R: Segment total copy numbers and allele B fractions using the...
segmentByPairedPSCBS
R Documentation
Segment total copy numbers and allele B fractions using the Paired PSCBS method
Description
Segment total copy numbers and allele B fractions using the Paired PSCBS method [1].
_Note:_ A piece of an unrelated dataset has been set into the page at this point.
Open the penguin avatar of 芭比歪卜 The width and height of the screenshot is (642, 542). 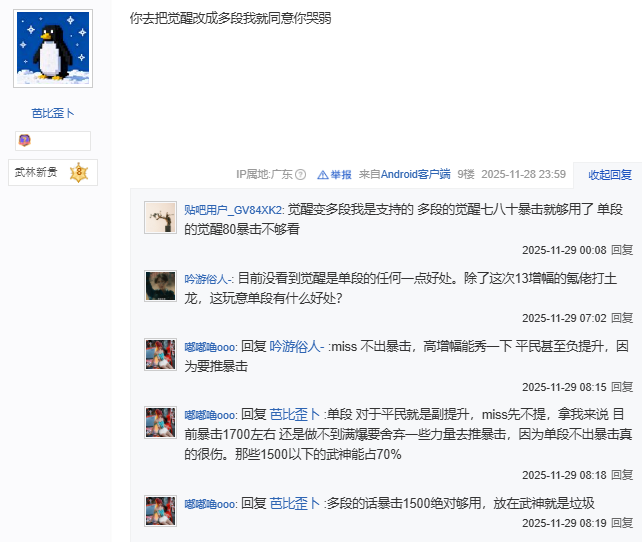(53, 48)
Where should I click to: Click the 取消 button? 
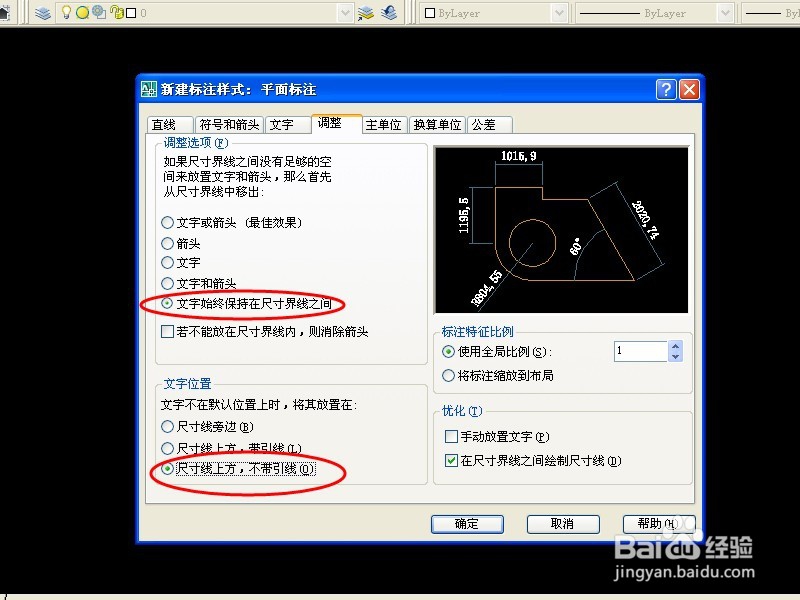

This method requires matched normals.
This is a low-level segmentation method.
It is intended to be applied to one tumor-normal sample at the time.
A numericvector of J tumor total copy number (TCN)
ratios in [0,+Inf) (due to noise, small negative values are
also allowed). The TCN ratios are typically scaled such that
copy-neutral diploid loci have a mean of two.
thetaT, thetaN
(alternative) As an alternative to specifying
tumor TCN ratios relative to the match normal by
argument CT, on may specify total tumor and normal
signals seperately, in which case the TCN ratios CT are
calculated as CT = 2*thetaT/thetaN.
betaT
A numericvector of J tumor allele B fractions (BAFs)
in [0,1] (due to noise, values may be slightly outside as well)
or NA for non-polymorphic loci.
betaN
A numericvector of J matched normal BAFs in [0,1]
(due to noise, values may be slightly outside as well) or NA
for non-polymorphic loci.
muN
An optional numericvector of J genotype calls in
{0,1/2,1} for AA, AB, and BB, respectively,
and NA for non-polymorphic loci.
If not given, they are estimated from the normal BAFs using
callNaiveGenotypes as described in [2].
rho
(alternative to betaT and betaN/muN)
A numericvector of J decrease-of-heterozygosity signals (DHs)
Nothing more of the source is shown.